Source : www.lepharedunkerquois.fr

Auteur : E. O.

« Dans l’humanitaire, on trouve quelques cinglé(e)s magnifiques et des parcours hors norme. Comme celui de Magali Bourgouin, qui a pris provisoirement les commandes d’Utopia 56 dans la gestion du camp de la Linière. Une Marseillaise à la tête d’une association bretonne pour gérer un camp de migrants grand-synthois…

D’où viennent les bénévoles qui interviennent sur le camp ? Combien sont-ils ?
En moyenne, on a une trentaine de personnes par jour en semaine. Le week-end, c’est un peu plus : une cinquantaine. C’est insuffisant, malheureusement. On a fait un gros appel à bénévoles, spécifiquement pour le déménagement. Depuis, on relance sans arrêt. Il y a beaucoup de Bretons, le réseau Utopia 56 a marché à plein ! Il y a beaucoup d’Anglais et d’Allemands, ils font les petits-déjeuners et les repas du soir. On voit aussi arriver des Italiens et des Espagnols, et ce week-end, on a reçu des Corses venus apporter des matelas ! Il y a un effet d’entraînement : des personnes viennent un week-end, ils en parlent à leurs copains et ils nous les ramènent le week-end suivant… Ça, ça marche bien. Mais on aimerait avoir plus de bénévoles locaux.

Quelles sont les principales difficultés que vous rencontrez ?
Il y a un problème de sous-effectif. Par exemple, sur mon organigramme, j’ai douze chefs d’équipe qui sont irremplaçables, à ce stade. Je ne peux pas les envoyer en repos ! D’où notre volonté de créer deux ou trois postes de managers salariés. Mais ça nous amène au problème financier : on ne peut compter que sur la Mairie de Grande-Synthe… et nos fonds propres.
Pour vous donner une idée, il y a eu le problème de l’extension des shelters. Ceux qui ont été installés étaient sous-dimensionnés pour accueillir quatre personnes. En s’installant, les migrants ont fabriqué eux-mêmes des extensions, avec des toiles de jute, des couvertures, ce qu’ils avaient sous la main. Évidemment, du point de vue des pompiers, il n’y a pas pire en cas d’incendie ! Alors il fallait en urgence bâtir des extensions en dur. Mais il n’y avait pas de financement pour ça ! Et on ne pouvait pas attendre, ça pouvait être un prétexte pour fermer le camp. Du coup, on a payé ces extensions de notre propre poche…

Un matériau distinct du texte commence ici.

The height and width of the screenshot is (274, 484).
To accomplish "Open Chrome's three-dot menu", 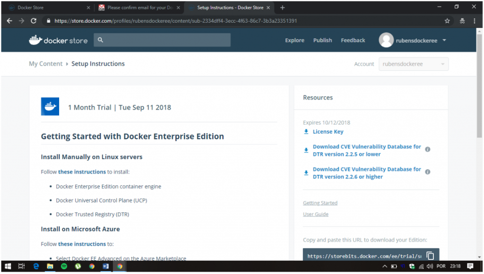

Pour les bénévoles, y a-t-il des compétences exigées, ou recherchées ? Notamment en matière de langues ?
Il n’y a pas de compétences exigées, non ! On s’en fout, on est tous là pour la même cause, c’est ce qui importe. Tout ce qu’on demande, c’est d’adhérer à l’assurance collective, en cas de problème. Ou au moins de nous signer une décharge à l’entrée. Si c’est pour une journée, on va aller aux tâches les plus urgentes ! Il y a aussi des tâches vues comme ingrates : la présence au rond-point d’accès à la Linière, les bénévoles s’y ennuient, parfois… Mais c’est indispensable : on a constaté que les voitures roulaient nettement plus vite dès que nos gilets fluos n’étaient plus dans les parages… Si des bénévoles ont des compétences particulières, on essaye de les orienter au mieux. Par exemple, on a un grand besoin de menuisiers charpentiers : on en a 10 qui sont bénévoles, ce n’est pas beaucoup… Si un professeur nous contacte, on va l’orienter vers l’équipe enfant qu’on est en train de mettre en place…

Une équipe enfant ? Il s’agit de les scolariser ?
Pour ceux qui le veulent, oui. Il n’y a pas d’école obligatoire, mais on essaye de mettre en place des horaires où les enfants doivent être soit en classe, soit en train de faire des activités, comme du dessin. Même si c’est des enfants en parcours migratoire, ce qui signifie qu’ils sont déscolarisés et traumatisés, on cherche à établir des règles et des activités cadrées.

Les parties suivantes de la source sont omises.